>> start

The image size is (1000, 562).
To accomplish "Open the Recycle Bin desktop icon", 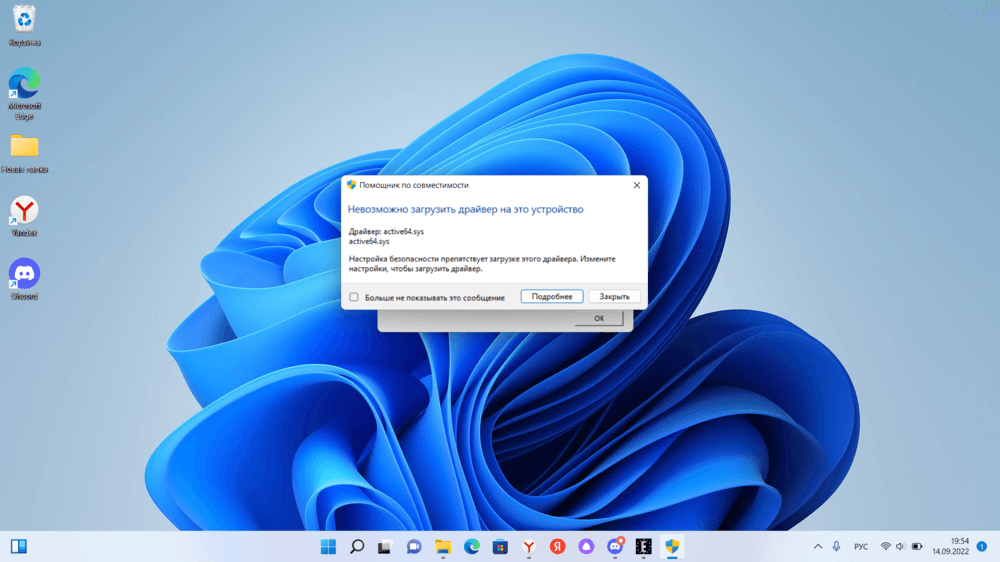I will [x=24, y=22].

>> end
>> start

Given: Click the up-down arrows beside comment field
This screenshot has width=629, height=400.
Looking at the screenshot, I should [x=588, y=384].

>> end
>> start

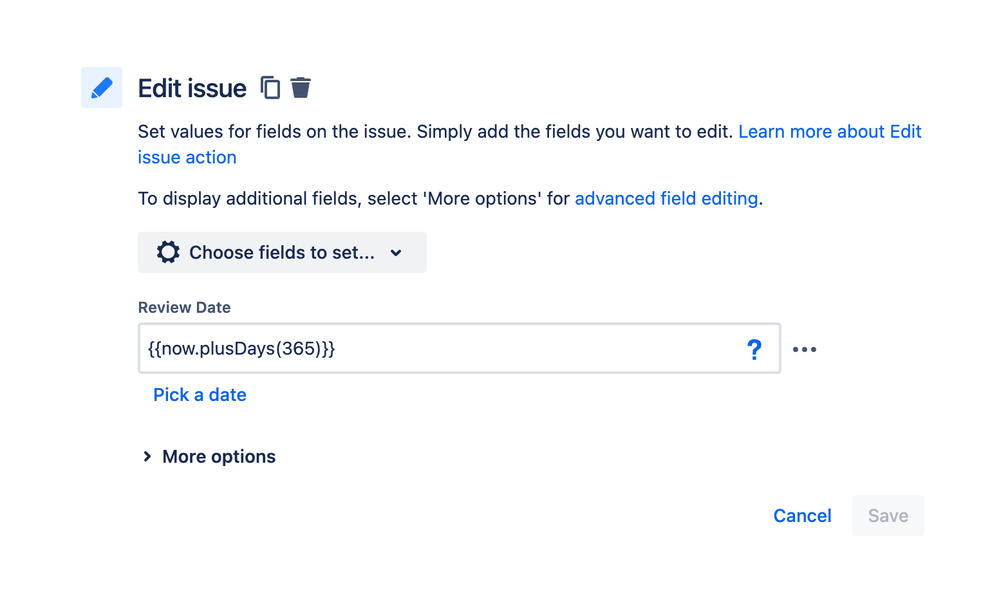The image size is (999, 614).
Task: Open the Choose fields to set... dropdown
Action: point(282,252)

>> end

Pull out every line above that contains the string "screenshot", matching case exactly, and copy each one in full.

This screenshot has width=629, height=400.
Looking at the screenshot, I should [x=588, y=384].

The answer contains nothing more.